:: Фрагмент документа ::
Воскрешаемый в «Иване Александровиче Хлестакове» Петербург гоголевских фантомов являет собой подобие воображаемого демонического условно-символического города, образ которого Белый живописал тогда же в прозаическом этюде «Город»: «Город, извративший землю, создал то, чего нет. Но он же поработил и человека: превратил горожанина в тень»[352], — образ, который, воплотившись позднее в романе без существенных изменений, лишь обрастет локальными топографическими, «петербургскими» чертами. Но этот же образ осмыслен писателем в эсхатологическом ракурсе. «Грозным предостережением» возникает в «Иване Александровиче Хлестакове» фальконетовский памятник: «Медный Всадник вздыбился конем над скалой, чтобы перебросить Россию через бездну на новую скалу новой жизни, но встали тени, оплели коню ноги. И Медный Всадник века тут стоит в застывшем порыве среди нечистых сетей тумана. <…> Когда же слово покроет „писки“ „нежитей, недотыкомок, чертяк“, и взлетит Россия — Медный Всадник — в голубую свободу безоблачной лазури». В этих фразах нельзя не распознать предварительную версию того знаменитого патетического фрагмента из «Петербурга», в котором Белый, уподобляя Россию Медному всаднику, застывшему над бездной, предрекает ей потрясения, «великое волнение» и грядущий «прыжок над историей»[353].

Выходя к глобальным историософским проекциям, Андрей Белый в «Иване Александровиче Хлестакове» по-прежнему остается озабочен и теми полемическими целями, которые он ставил в «Штемпелеванной калоше». Чиновничьи департаменты, населенные гоголевскими персонажами, соседствуют у него с литературными департаментами, где заправляют его превосходительство Леонид Николаевич Андреев и столоначальник барон де-Ба (т. е. Георгий Чулков: фр. «bas» — «чулок»)[354], издательства «Знание» и «Шиповник» предстают «министерствами», фигурируют «кавалеры Ор и Шиповника» и т. д.: призраки Петербурга — это сплошь и рядом литературные призраки. Даже в «четвертой симфонии» «Кубок метелей», завершенной летом 1907 г., Белый не смог удержаться от сатирических выпадов по адресу литературного Петербурга: в ней появляются гротескно преображенные Георгий Чулков (Жеоржий Нулков), Вячеслав Иванов («мистический анархист с золотыми волосами, вкрадчиво раздвоенной бородкой»), Сергей Городецкий, которого ожидают на Невском «черные толпы», Александр Блок («Вышел великий Блок и предложил сложить из ледяных сосулек снежный костер. Скок да скок на костер великий Блок: удивился, что не сгорает»)[355] и другие личины модернистского Петербурга.

:: Строки для поиска текста и элементов ::

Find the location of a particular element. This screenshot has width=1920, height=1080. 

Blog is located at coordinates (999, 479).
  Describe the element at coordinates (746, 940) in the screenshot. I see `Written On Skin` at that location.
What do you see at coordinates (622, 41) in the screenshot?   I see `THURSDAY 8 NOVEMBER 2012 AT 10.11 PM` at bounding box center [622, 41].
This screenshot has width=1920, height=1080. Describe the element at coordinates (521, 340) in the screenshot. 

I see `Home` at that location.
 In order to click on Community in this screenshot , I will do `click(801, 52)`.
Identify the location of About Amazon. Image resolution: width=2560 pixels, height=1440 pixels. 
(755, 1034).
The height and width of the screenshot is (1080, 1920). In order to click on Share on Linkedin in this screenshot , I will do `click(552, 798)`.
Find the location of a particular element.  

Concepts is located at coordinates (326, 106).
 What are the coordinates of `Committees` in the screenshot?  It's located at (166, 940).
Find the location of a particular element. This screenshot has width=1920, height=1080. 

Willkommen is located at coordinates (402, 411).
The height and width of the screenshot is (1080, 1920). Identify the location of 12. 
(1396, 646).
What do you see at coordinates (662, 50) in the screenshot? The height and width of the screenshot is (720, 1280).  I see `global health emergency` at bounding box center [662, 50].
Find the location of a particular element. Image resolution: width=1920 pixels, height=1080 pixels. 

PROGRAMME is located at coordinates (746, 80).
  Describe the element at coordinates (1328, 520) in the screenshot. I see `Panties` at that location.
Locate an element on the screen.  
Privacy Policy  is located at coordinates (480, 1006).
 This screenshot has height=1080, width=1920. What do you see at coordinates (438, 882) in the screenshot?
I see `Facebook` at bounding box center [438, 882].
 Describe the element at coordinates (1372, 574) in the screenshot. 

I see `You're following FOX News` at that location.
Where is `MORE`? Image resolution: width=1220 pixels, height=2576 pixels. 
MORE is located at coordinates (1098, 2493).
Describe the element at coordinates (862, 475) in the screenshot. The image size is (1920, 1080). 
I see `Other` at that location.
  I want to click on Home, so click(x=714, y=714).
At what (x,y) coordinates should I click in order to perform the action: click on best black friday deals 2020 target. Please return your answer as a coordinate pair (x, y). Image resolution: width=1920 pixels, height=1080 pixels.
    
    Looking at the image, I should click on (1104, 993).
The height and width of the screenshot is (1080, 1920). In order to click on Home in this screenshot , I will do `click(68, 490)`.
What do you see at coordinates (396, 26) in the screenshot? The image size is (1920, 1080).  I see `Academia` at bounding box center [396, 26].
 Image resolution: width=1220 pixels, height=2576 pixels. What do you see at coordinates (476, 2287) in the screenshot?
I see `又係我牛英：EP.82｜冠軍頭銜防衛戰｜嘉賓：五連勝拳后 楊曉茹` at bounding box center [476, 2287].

:: Задание ::
По фрагменту документа выше ответьте на вопросы.
1. Как называется прозаический этюд, в котором Белый изобразил воображаемый демонический город?
2. Кто выведен под именем столоначальника барона де-Ба?
3. Когда была завершена «четвертая симфония» «Кубок метелей»?

:: Ответ ::
1. «Город».
2. Георгий Чулков.
3. Летом 1907 г.